Ainsi, si nous n’interrogeons pas le fond des choses, si nous nous contentons du monde sans le questionner, nous ne saurons jamais ce qu’est le Bien et ne serons jamais véritablement heureux. Un être immoral et malheureux sera, par conséquent, un être limité dans ses choix de vie, qui ne questionne rien, qui se contentera de ce qu’il voit. C’est, par exemple, quelqu’un qui se vautre dans ses désirs sans se demander si ces désirs-là lui plaisent vraiment, ou s’ils lui font véritablement du bien sur le long terme.
Mais nous ne sommes, bien sûr, pas tous égaux devant l’apprentissage du logos.
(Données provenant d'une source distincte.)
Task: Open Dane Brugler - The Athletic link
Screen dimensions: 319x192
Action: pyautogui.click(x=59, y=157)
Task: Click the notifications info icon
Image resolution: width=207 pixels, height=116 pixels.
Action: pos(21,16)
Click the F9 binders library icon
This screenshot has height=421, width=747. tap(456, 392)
Platon distingue trois parties de l’âme : la partie désirante (désir), la partie irascible (empathie), la partie sage (intelligence) ; chacun de nous possède, en proportions plus ou moins grandes, un peu de ces trois parties, et est donc plus ou moins apte à aller loin dans la connaissance des Idées, en fonction de ce qui prédomine en soi.
Ainsi, si rien n’empêche le fait que la morale doit être toujours poursuivie par un exercice régulier de son logos, que l’on soit plutôt du côté des sages ou des gens simples, il reste évident que ce sont toujours les mêmes, à la fin, qui accèdent à la sagesse et à la morale : les gens intelligents ; comprendre, donc, les aristocrates. En effet, la racine étymologique d’aristocrate est « arètè », qui signifie l’excellence. On rappelle que, pour un platonicien, le Bien est aussi Beau et Bon ; ce qui signifie qu’un homme bien né est, fatalement, beaucoup plus propice à faire partie du cercle des « aristoi » (les excellents).
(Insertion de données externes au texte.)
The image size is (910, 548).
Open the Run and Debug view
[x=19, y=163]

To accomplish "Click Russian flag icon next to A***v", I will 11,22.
On comprend là pourquoi Platon condamne ouvertement la mètis, qui est selon lui un moyen détourné de parvenir à ses fins sans faire usage de la sagesse, lorsque l’on n’est pas quelqu’un d’excellent dans l’exercice de sa raison. Ceci est d’autant plus vrai que la mètis n’est pas l’apanage des « aristoi », mais peut se trouver, en quantité modérée, chez des gens plus simples qui ne sont pas forcément bien nés : ce sont ces gens-là que l’on appelle les « parvenus ». Maîtriser son logos, donc, serait l’apanage du sage, quand la mètis serait le moyen, pour quelqu’un de moins sage, de faire croire à son intelligence sans s’être exercé à la vertu pour autant, ce qui lui semble quelque peu douteux et peu digne de confiance.
Mais Aristote, quant à lui, interprète la mètis d’une façon plus fine, en lui redonnant toute sa valeur éthique et en cessant de la condamner, comme le fait Platon, au profit de l’intellectualisme. Aristote veut montrer qu’il ne suffit pas de savoir raisonner pour être capable de vivre de façon éthique. Le savoir et la réflexion, en plus d’être réservés à l’élite, ne suffisent pas dans la vie concrète. Il faut aussi maîtriser un certain savoir-faire, tout comme un savoir-être avec les autres, et être capable de discernement (autre synonyme de mètis), afin de reconnaître la meilleure chose à faire dans une situation délicate ou, lorsque l’on n’y arrive pas, être capable d’admettre que l’on s’est trompé.
La philosophie d’Aristote est souvent appelée « philosophie éthique » plutôt que « philosophie morale ». On y perçoit l’éthique comme une morale plus pratique et plus concrète, adaptée aux réalités de la vie, alors que la morale est généralement le lieu des principes de vie, plus abstraits et moins conformes à nos situations réelles. De plus, il faut reconnaître que dans l’éthique réside une prise en compte de la présence des autres dans la situation de la vie, quand la morale est généralement une question de rigueur et de réflexion qui n’engage que soi.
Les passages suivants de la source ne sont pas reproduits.